#### 出典

何の記事か
個人的に最近興味をもっている『Web3.0』という世界の用語や仕組みについて、勉強した内容をまとめてみた。
少し前までこの世界に関しては全くの初心者だったので、何か間違っている内容があったり、追加した方がいいコンテンツがある場合にはぜひコメントいただきたいと思う。
そもそもWeb3.0とは何か
『Web3.0』というのは、インターネット上でブロックチェーン技術を使ってデータを管理する仕組みのことである。
ブロックチェーンという技術によって、あるデータと、データとその所有者との関係を証明する証明書のようなものを紐づけることで、インターネット上のデータに検証可能性をもたらすことができる。
要するに、データが改ざんされて『本物のデータなのに偽物のデータになってしまった』ということが発生しない仕組みを持っている。
そしてその所有者は、何も企業であったり国家機関である必要はなく、個人レベルで所有者になることができる。
なぜならWeb3.0上でのデータの管理は、すべてブロックチェーン技術を用いたアプリケーションなどで自動で行うことができるようになっているからである。
これによって、これまでのWeb3.0のない世界では、インターネットの権力はGAFAを中心とした大手Web系企業に集中していた(Centralize)のが、Web3.0を導入することで、インターネット上の権力を個人レベルまで分散させる(Decentralize)ことができるようになった。
この点によって、Web2.0以前のインターネット上での問題がいくつか解消させ、以下のようなメリットが生まれている。
クラッキングによって情報が漏洩する可能性が大幅に下がった。
データが分散化されているので、クラッカー側にとって標的とするものが定まりにくい。マックスでも個人のクラッキングしかできず、成果を得られにくいからだ。
Web2.0であれば情報が集中している場所を狙えばよかったのが、Web3.0ではそうはいかないというわけだ。
また、取引の情報は数学的なアルゴリズムによって暗号化されており、外部から秘密鍵を取得することは事実上不可能となっている。
コンピューターで解くには数億年かかると言われている暗号を用いているほど、その厳重度は高い。
完全に個人でデータの管理・売買などを行うことができる。
Web2.0では、データを管理するのはインターネットのサービスを提供している企業たちだ。
データを管理するのはそれら企業で、売買を行うときにもそれら企業を通して間接的に対価を得る、という仕組みになっている。
しかしWeb3.0はそれらの企業を全く仲介しない。データの管理や、クライアントとのデータの取引も完全に個人で行うことができるので、自分の制御範囲内でデータを好きにコントロールすることができる。
他にも、個人と企業の取引をスムーズに実現したり、縛りなくサービスを提供・利用できるといったメリットがもりだくさんだ。

#### 必須課題 1
以下の記録の行をすべて、一字も変えずに抜き出すこと。画像は解答に含めないこと。

#### 演習用記録

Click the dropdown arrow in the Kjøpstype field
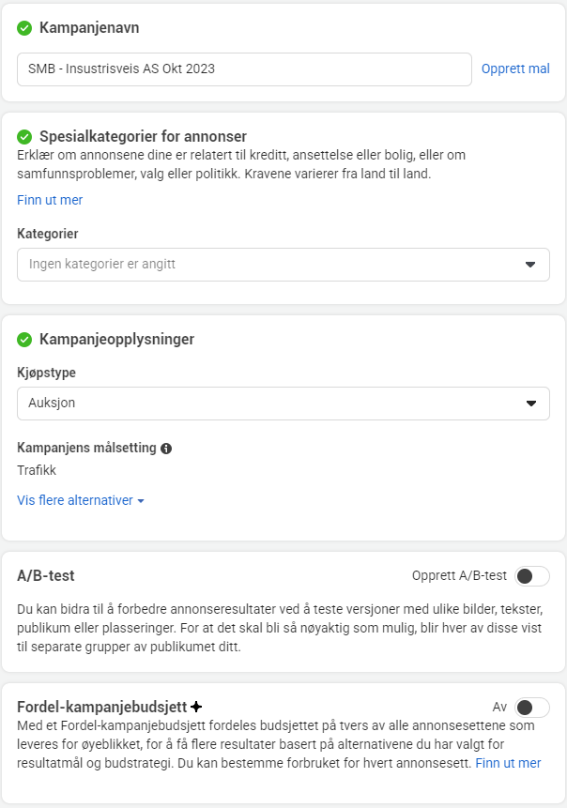This screenshot has height=808, width=567. click(x=531, y=403)
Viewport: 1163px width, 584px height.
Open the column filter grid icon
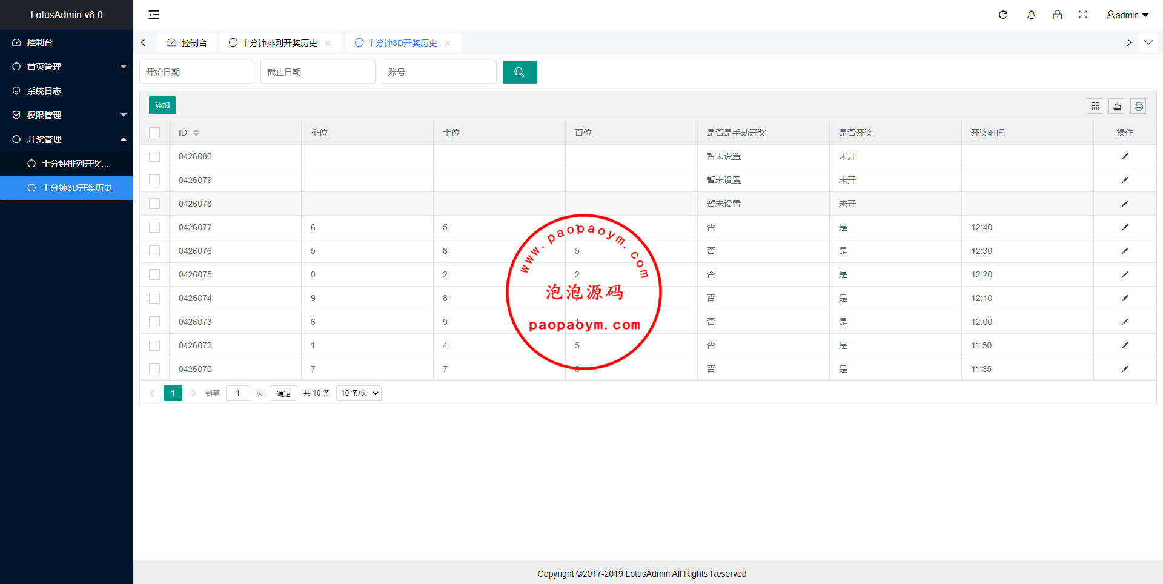tap(1095, 107)
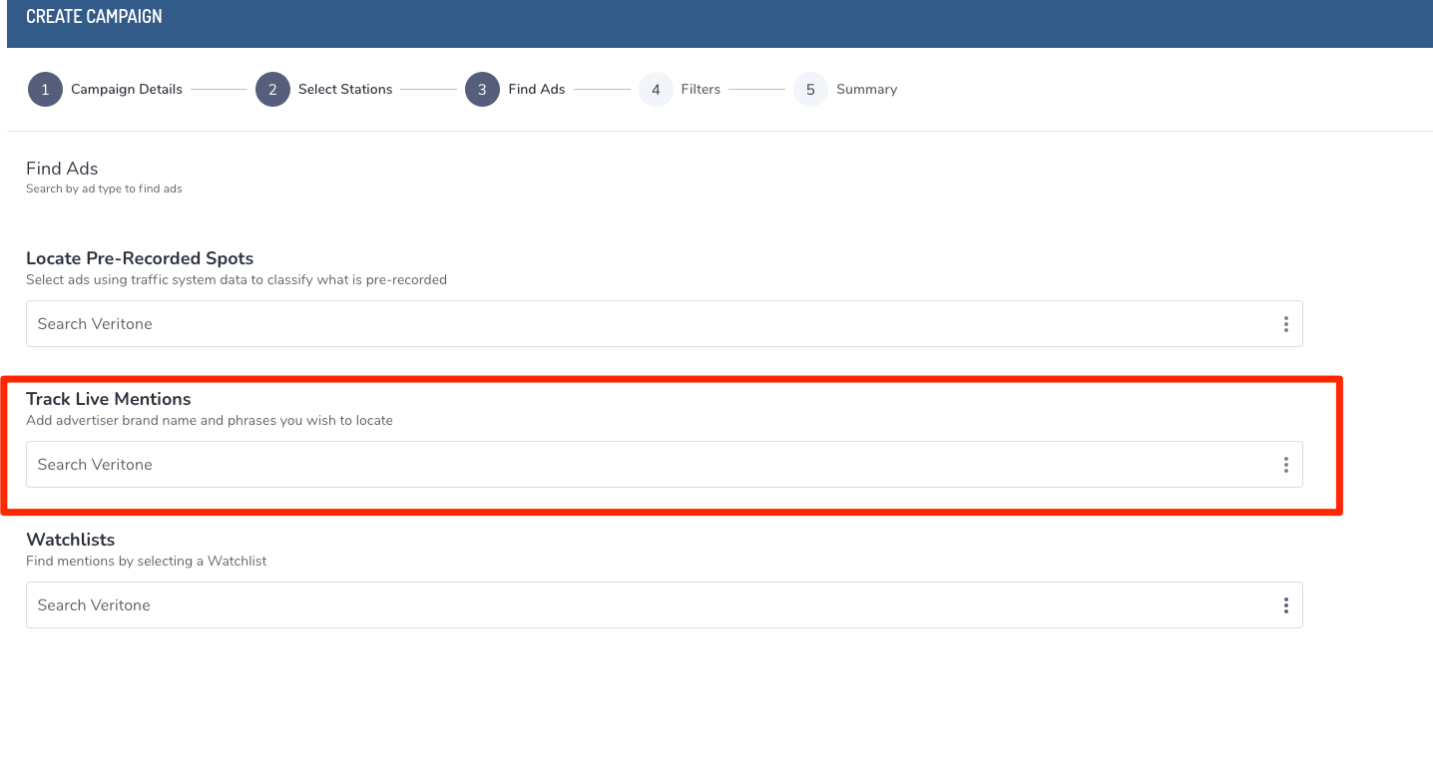Click the Locate Pre-Recorded Spots heading
Screen dimensions: 1433x776
pyautogui.click(x=140, y=258)
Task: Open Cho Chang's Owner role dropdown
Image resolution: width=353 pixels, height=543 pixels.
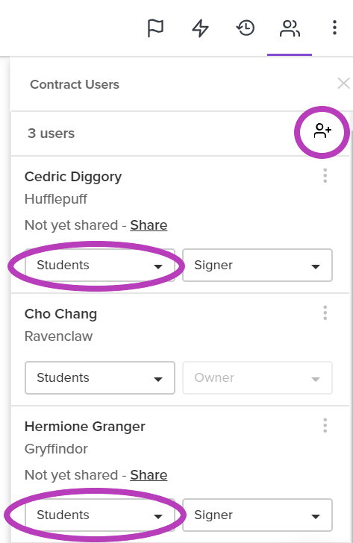Action: [257, 378]
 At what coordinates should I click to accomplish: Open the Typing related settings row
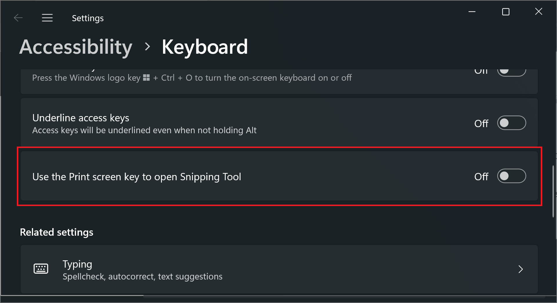279,269
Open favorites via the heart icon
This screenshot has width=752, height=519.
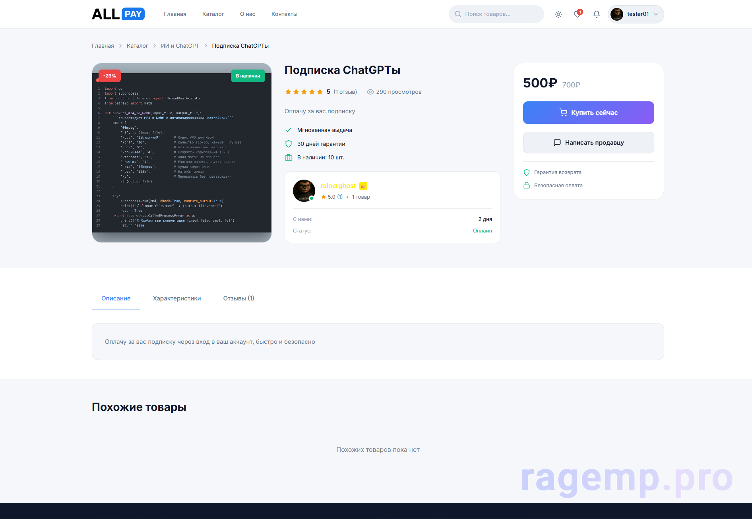click(577, 14)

#### 必須課題 2
上のWeb3.0の記事から「要するに、データが改ざんされ」で始まり「は事実上不可能となっている。」で終わる部分を取り出し、「クラッカー」を「攻撃者」に置き換えて示すこと。

#### 完全な解答 1
Click the dropdown arrow in the Kjøpstype field
This screenshot has height=808, width=567. click(x=531, y=403)
Viewport: 1163px width, 584px height.
Open the column filter grid icon
tap(1095, 107)
Click the Locate Pre-Recorded Spots heading
Screen dimensions: 1433x776
pyautogui.click(x=140, y=258)
Task: Open Cho Chang's Owner role dropdown
Image resolution: width=353 pixels, height=543 pixels.
Action: [257, 378]
 At what coordinates should I click to accomplish: Open the Typing related settings row
279,269
Open favorites via the heart icon
This screenshot has width=752, height=519.
click(577, 14)

#### 完全な解答 2
要するに、データが改ざんされて『本物のデータなのに偽物のデータになってしまった』ということが発生しない仕組みを持っている。
そしてその所有者は、何も企業であったり国家機関である必要はなく、個人レベルで所有者になることができる。
なぜならWeb3.0上でのデータの管理は、すべてブロックチェーン技術を用いたアプリケーションなどで自動で行うことができるようになっているからである。
これによって、これまでのWeb3.0のない世界では、インターネットの権力はGAFAを中心とした大手Web系企業に集中していた(Centralize)のが、Web3.0を導入することで、インターネット上の権力を個人レベルまで分散させる(Decentralize)ことができるようになった。
この点によって、Web2.0以前のインターネット上での問題がいくつか解消させ、以下のようなメリットが生まれている。
クラッキングによって情報が漏洩する可能性が大幅に下がった。
データが分散化されているので、攻撃者側にとって標的とするものが定まりにくい。マックスでも個人のクラッキングしかできず、成果を得られにくいからだ。
Web2.0であれば情報が集中している場所を狙えばよかったのが、Web3.0ではそうはいかないというわけだ。
また、取引の情報は数学的なアルゴリズムによって暗号化されており、外部から秘密鍵を取得することは事実上不可能となっている。